I walk him through a reasoned assessment of the costs and benefits. He has come to me for information not exhortation, and I provide it with care. Eventually, I lean back in my chair. This is hard for me. The lion in me wants to lean in and bare my fangs. Courage, man! Take the leap! Instead, I draw breath and offer up the deeper questions of his motivations. My restrained interrogation asks him to consider the increased credibility an advanced degree brings. For the kind of contribution he wants to make, does it help him to have that level of expertise in his field? How might the doctorate itself – aside from the depth of knowledge it requires – provide currency for establishing the future he envisions?

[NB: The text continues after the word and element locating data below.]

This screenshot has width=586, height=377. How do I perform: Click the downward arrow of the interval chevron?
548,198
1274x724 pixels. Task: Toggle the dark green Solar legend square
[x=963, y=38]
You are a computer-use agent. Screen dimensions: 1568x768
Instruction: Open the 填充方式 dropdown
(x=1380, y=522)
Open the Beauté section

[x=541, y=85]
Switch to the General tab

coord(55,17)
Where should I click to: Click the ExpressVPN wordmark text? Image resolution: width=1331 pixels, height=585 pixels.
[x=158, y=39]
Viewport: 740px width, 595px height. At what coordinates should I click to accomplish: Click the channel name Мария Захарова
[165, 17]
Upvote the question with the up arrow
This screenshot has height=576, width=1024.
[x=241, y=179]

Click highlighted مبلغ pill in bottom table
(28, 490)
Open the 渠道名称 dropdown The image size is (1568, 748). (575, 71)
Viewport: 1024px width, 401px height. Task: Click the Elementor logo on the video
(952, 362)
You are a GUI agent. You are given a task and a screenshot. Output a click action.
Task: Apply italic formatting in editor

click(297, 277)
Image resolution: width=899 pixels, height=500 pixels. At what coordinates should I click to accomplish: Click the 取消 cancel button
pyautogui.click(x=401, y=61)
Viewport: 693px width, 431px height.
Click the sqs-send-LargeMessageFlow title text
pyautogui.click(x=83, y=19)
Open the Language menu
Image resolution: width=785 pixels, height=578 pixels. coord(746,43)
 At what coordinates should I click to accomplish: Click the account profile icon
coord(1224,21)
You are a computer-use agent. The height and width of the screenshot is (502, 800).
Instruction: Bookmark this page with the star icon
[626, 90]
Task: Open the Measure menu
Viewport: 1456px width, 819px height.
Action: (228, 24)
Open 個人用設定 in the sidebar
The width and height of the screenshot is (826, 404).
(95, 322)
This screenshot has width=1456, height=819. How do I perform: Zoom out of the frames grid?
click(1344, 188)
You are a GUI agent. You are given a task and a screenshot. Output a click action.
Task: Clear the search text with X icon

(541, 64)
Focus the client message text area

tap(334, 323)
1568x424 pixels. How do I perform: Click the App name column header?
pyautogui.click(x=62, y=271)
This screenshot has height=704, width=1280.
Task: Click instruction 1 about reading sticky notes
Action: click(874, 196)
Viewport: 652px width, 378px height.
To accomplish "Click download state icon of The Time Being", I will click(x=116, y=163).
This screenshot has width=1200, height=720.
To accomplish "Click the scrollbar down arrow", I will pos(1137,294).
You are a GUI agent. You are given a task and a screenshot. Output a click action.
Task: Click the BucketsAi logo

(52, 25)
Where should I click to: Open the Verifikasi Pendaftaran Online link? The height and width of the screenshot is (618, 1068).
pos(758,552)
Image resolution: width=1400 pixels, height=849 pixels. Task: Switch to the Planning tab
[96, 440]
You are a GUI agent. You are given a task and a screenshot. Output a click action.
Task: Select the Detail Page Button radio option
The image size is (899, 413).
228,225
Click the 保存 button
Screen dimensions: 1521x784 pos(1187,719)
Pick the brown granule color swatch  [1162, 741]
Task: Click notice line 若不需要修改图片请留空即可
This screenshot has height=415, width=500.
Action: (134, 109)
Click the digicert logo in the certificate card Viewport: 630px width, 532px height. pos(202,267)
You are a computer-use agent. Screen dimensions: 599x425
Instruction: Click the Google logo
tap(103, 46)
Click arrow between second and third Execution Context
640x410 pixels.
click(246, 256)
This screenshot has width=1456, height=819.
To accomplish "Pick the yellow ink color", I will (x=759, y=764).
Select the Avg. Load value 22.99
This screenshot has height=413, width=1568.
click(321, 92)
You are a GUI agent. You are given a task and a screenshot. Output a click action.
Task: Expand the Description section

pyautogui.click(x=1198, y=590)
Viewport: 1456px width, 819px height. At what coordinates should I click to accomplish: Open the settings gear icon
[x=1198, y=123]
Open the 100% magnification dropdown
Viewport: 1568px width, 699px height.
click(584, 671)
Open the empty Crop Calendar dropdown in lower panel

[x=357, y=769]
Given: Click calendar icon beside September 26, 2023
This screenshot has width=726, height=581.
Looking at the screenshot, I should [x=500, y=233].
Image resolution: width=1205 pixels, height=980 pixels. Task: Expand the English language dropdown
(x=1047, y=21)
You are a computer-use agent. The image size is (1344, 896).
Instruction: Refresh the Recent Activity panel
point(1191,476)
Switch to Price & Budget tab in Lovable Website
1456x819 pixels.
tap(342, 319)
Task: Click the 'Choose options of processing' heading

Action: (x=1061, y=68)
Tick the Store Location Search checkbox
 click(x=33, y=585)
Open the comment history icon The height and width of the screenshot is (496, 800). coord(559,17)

He is a builder of things, a doer, yes. But also, he contemplates. He explores. He questions. These latter gifts may be his downfall if he does not consume them in moderation. He can contingency-plan himself out of any plan at all. The allure of the right approach is one of the devil’s craftiest tricks. Security is an illusion, after all. Foxholes are safe. They are no place I would want to live.

In the end, I do lean in. I adjust my posture and my gaze by mere inches and tell him that this is his moment.  The door is wide open. None of us, not even he, has an endless supply of these. He has what it takes not just to do but to lead, to create, and to engage in the great conversation. He is at the threshold of a journey that few are offered and even fewer will complete. Scholarship and time and funds (meager though they may be) are on offer just for him. Starting now – and maybe never again – he can dive deep into the heart of what moves his world while also gaining capacity to provide for his not-yet family.

All of this is here, now, right before him. The investment may pay off and it may not. The question, of course, is not how to find the perfect way forward. It is how to choose a path suited to one’s feet, and to walk it wherever it leads.